"Tell me about resistance," she said after a moment's silence. She had been reading passages from Henry and June aloud to pass the time. There was nothing awkward about the exchange, things flowed just as the wine did -- perfect, with ice, on a warm day.
"There's a story around the death of a great meditator," he replied, a little unsure of himself but hopeful he was sharing something of use, "who, with his last few breaths said, 'everything is impermanent. It is important to contemplate this, and at the time of death do not resist.'"
Humans pass on stories that have the potential to shape thoughts and, in turn, the way we relate to reality.
Resistance -- a strange concept when dissected yet something we all can recall with vivid examples.

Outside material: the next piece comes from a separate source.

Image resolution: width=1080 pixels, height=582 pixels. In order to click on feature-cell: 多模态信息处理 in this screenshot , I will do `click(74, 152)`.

Does it spring from fear? From habit? Or from the very nature of reality -- a lucid emptiness that is filled with qualities and yet goes by, for the most part, unnoticed?

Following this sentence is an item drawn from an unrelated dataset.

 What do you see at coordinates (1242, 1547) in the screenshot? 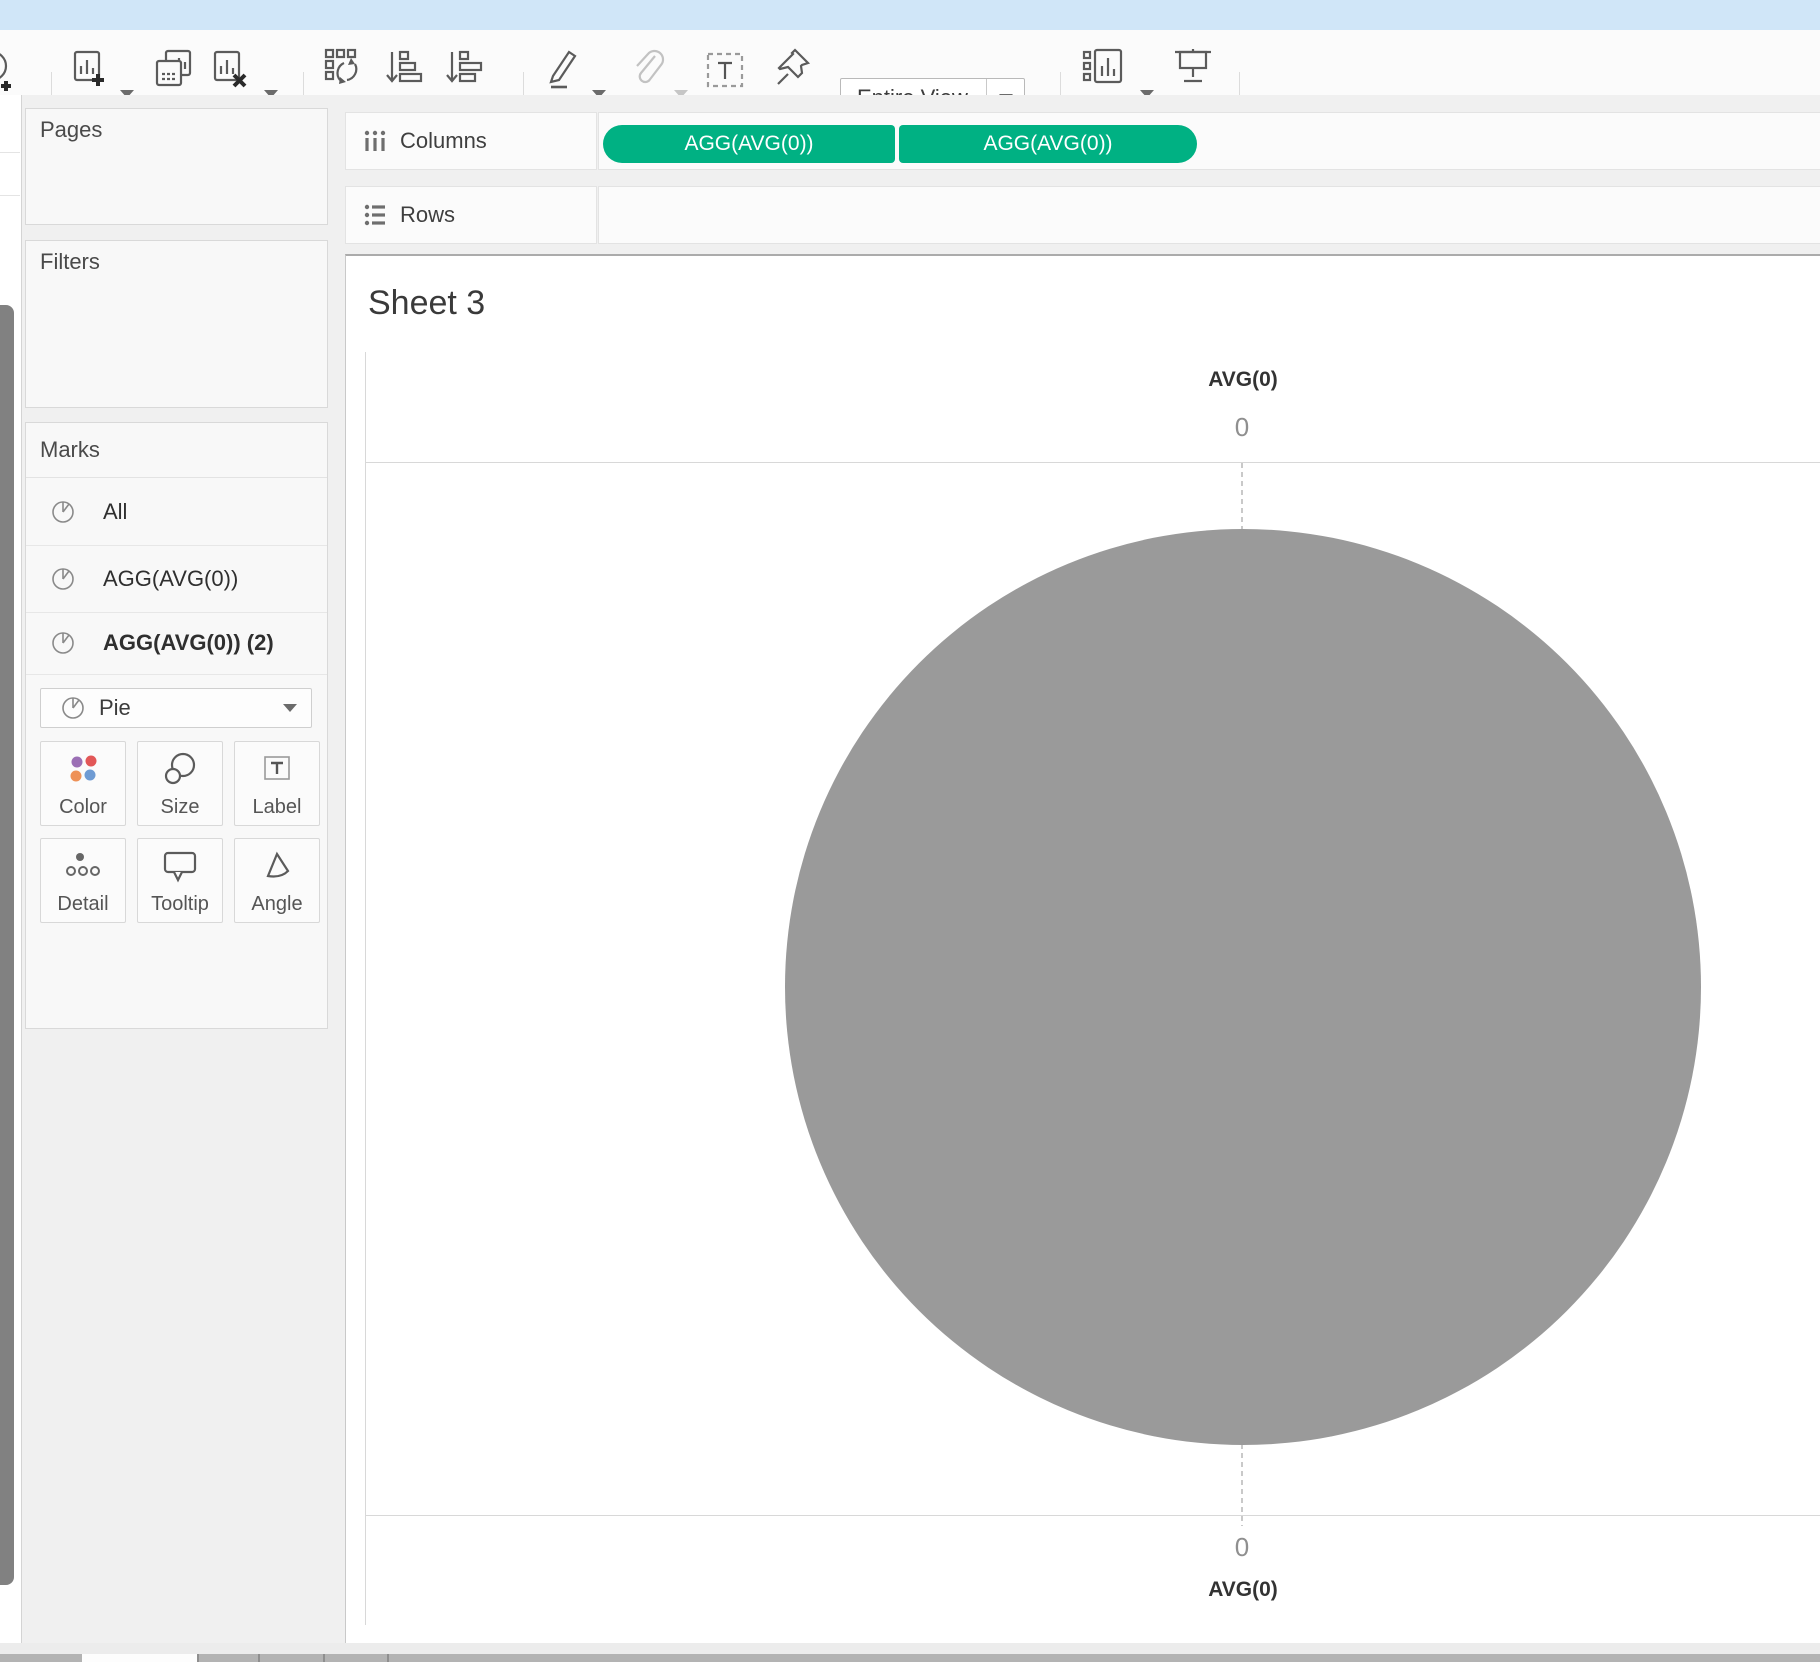
I see `bottom-axis-tick: 0` at bounding box center [1242, 1547].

Whatever the answer, it appears as either aversion, denial, running away, or as any other of the myriad forms it could take. But what happens if we stop resisting and just let go? What happens if we simply trust?
A wise man recently said that if we are out of harmony with the way things are, we experience a kick-back from the external phenomenal world. True? Isn't it relative? Well, relatively, I'd like to imagine that if we release all fear and stop resisting, we'd find a little harmony, and both the inner and external environments that appear would function and move with ease. Sounds ideal, no? Well, maybe it's time to, in the wise words of Yellow Days and Mac DeMarco, 'lift the curse' and let the ideal become reality -- whatever that may truly mean.